▶ **Provided passage**
╭──

Some Other Observations

CMS touts that “small suppliers” – those with gross revenues of $3.5 million or less – make up 56 percent of the 12,000 or so contract offers to the 637 companies (and program rules require that percentage to be at least 30). So, more than half of the business goes to these smaller independents? No way. Read that first sentence again…contract “offers.” This isn’t a government set-aside. This isn’t a guarantee of procurement dollars. This only means about half of the opportunities went to small businesses. Some will never get a referral. The larger players will continue to reap the majority of the reimbursement dollars.   

CMS’ fact sheet also included the statement “all suppliers that are offered contracts went through a thorough vetting process and are accredited and meet financial and applicable licensing standards.”

Whew…I’ve got to watch what I say here. We have dozens of tenured, multi-faceted, full-line and successful HMEs being denied contracts due to – most frequently – “not meeting financial requirements,” an undefined and non-transparent poison pill that has removed some of the industry’s most stellar providers of excellent patient care and service.

Some have ostensibly failed certain “financial ratio” standards (also undefined). Others are disqualified due to simple (but obvious) typos or “tying” errors from one statement to another. Many have requested the CBIC undertake a review. This issue is beyond the scope of this article, but if you are in this situation, I may be able to assist/consult.

And then we have the start-up, limited credit availability, strip mall renter (yes, we have many, many pictures) that are awarded a contract without CBIC challenge. Some have won the majority of bids in the entire state. Or region. You get the picture. I recognize and accept your frustration with this “vetting” process.

Then there is the CMS statement with regard to beneficiary access to the contract offerees: “12,181 contract offers will be made to 637 Round 2 Recompete bidders. Of these offers, 93 percent are to bidders who currently furnish items in the awarded area or within the product category. I can only imagine the collective gasps emanating out of those HME providers who have actually reviewed the contract awardees. Okay, I’ll be fair. The CMS statement is, per se, accurate. But, note the agency’s use of the word “or”! 

A Look at the Numbers

So, let me emulate CNN’s stat guy, John King a la “let’s look at the numbers”

Observation 1: Suppliers have to be accredited in the product category to be offered a contract. That “checkmark” under the 80-plus product categories within the CMS supplier directory data file satisfies the requirement and is the (mathematical) driving factor in the 93-percent statement. 

Observation 2: We have received via email more than a dozen (and unsolicited) contract offers analyzed by various VGM members. Some metro CBAs are virtually (shockingly?) void of local suppliers in the majority of product categories. Our former intern (now full-timer – we are happy and thankful to say) Collin Brecher is reviewing all of the 117 competitive bidding areas by contract awardee location, and then mapping them. Let me offer a preview:

Omaha- Standard Mobility
# of Contracts – 16
# of Out of State Providers – 8

Average Distance – 335.20 miles

This is a 50 percent “in-state” versus “out-of-state” example. It is the statistical mode of all offers. In other words, “50-50” is approximately the most common array among all the 117 bid areas. 

Let’s look at another:

Boise- Respiratory
Numbers of Contracts: 17
Out of State: 8

Average Distance – 241.92 miles

Similar approximate out-of-area percentages (at about 50), but come on. Let’s be realistic. This category is, arguably, not in the same patient care level as standard mobility. It’s oxygen therapy, CPAP and higher-end respiratory devices. These are not canes or walkers; these are not drop-ship appropriate.  Some of these patients require therapy 24/7; many are afflicted with a terminal illness.

╰──

▶ **Dataset extract**
╭──

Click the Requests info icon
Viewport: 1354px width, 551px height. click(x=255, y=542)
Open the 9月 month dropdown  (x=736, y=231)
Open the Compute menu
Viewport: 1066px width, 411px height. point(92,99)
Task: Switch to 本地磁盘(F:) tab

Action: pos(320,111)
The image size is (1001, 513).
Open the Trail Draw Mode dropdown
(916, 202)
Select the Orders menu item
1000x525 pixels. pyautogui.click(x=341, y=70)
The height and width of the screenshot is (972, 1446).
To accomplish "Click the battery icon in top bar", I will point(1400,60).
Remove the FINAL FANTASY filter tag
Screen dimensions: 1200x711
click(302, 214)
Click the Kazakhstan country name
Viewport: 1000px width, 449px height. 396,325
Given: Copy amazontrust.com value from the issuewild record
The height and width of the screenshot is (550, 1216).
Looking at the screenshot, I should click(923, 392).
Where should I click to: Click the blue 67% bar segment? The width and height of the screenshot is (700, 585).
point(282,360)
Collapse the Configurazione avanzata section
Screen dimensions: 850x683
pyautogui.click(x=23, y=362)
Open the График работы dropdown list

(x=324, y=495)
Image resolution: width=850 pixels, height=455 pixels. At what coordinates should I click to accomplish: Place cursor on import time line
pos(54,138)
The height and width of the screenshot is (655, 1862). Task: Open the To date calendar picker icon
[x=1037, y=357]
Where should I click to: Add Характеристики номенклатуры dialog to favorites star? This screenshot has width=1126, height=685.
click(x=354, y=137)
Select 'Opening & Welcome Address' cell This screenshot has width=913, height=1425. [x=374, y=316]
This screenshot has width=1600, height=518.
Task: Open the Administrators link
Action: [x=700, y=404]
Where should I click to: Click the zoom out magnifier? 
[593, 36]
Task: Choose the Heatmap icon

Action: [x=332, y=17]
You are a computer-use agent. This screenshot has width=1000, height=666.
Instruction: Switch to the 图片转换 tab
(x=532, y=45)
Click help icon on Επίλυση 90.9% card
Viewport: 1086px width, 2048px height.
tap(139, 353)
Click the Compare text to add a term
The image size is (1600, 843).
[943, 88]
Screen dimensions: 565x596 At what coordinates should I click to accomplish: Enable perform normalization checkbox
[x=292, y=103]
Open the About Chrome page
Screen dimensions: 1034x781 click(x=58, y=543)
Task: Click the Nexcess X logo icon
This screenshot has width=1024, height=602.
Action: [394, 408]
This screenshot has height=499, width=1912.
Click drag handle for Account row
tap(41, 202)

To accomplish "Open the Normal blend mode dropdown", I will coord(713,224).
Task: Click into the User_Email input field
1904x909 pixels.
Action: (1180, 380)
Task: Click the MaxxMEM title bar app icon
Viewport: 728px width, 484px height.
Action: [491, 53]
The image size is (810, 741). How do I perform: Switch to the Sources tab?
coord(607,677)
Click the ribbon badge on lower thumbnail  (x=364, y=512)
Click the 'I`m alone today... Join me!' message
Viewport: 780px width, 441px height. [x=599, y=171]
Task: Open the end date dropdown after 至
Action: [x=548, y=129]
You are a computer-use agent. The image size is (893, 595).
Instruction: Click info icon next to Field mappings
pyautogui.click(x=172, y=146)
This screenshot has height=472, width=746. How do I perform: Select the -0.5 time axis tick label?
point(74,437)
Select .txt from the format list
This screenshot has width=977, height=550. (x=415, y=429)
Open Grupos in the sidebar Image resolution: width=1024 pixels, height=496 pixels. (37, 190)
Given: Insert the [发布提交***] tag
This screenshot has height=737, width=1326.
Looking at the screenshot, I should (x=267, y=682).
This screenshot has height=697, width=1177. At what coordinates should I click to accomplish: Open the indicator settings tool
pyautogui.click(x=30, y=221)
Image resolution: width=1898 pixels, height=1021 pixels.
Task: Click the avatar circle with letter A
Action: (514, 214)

╰──

▶ **Exercise**
Please state the gross revenue limit that makes a supplier "small" according to the competitive bidding article.

▶ **Exercise answer**
$3.5 million or less